It's been 5 months (in two weeks it will be six) and I'm starting to develop real animosity toward everyone who has the things that I so desperatley want. My cousins, my friends, my coworkers, even random people on the internet who post their ultrasound pictures.
Today I read another blog by a girl who's been TTC for over 2 years. She said she feels the way I do about other people who have what she wants, but that also she realized "the grass is always greener". She probably has something that other people envy.
It feels kind of wrong to try and think of something that I have that other people would want, but it's so easy to see that my relationship with my husband must be that thing. I can't imagine that anyone would look at our marriage and not envy it. I could go on and on listing his admirable qualities, but the truth is it's only perfect for me. No one else needs to know... no. No one else would understand why these things are so important.
Anyway, what I really want is to make a baby with this amazing man. I want to share him with someone because I know he will be as wonderful a father as he is a husband.

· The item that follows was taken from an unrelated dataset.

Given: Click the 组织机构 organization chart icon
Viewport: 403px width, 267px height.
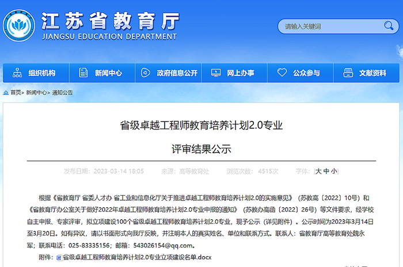Looking at the screenshot, I should click(x=18, y=73).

Hey there! I am not going to tell you what to do! I get to go through this with Pete's sister too, so I know what you are trying to do (read: I don't understand what you are feeling :O). But, I DO know when you are stressed it is harder to get "what you want". Note: this is not advice, I don't do advice (because I don't follow my own advice, ever). And your last comment about starting a family with Nick is awesome. You almost made me cry (I don't cry).